START Data supplied

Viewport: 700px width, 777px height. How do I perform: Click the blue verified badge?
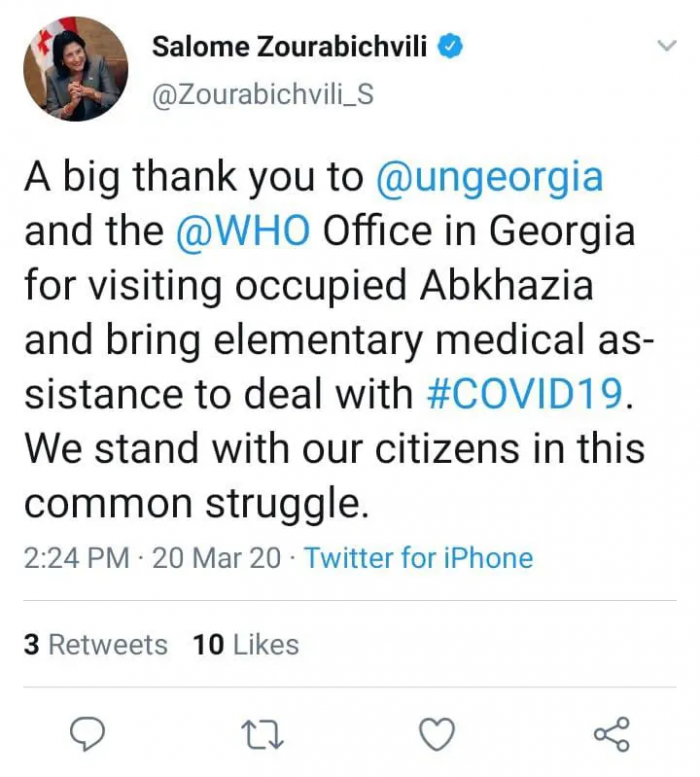452,46
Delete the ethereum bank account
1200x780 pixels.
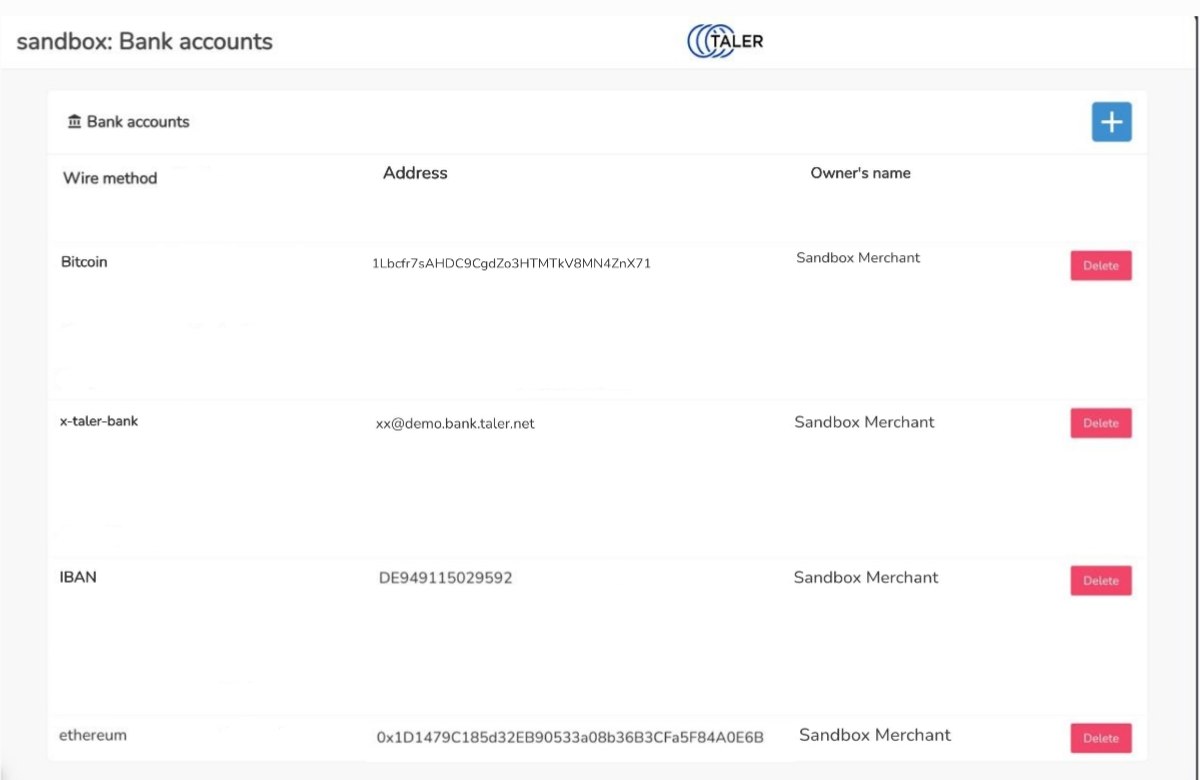pyautogui.click(x=1100, y=738)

END Data supplied

■ **Your instructions**: Pictures must not appear in the copy, which must otherwise match the listing exactly.

■ **Task output**:
Viewport: 700px width, 777px height. How do I perform: Click the blue verified badge?
452,46
Delete the ethereum bank account
1200x780 pixels.
pyautogui.click(x=1100, y=738)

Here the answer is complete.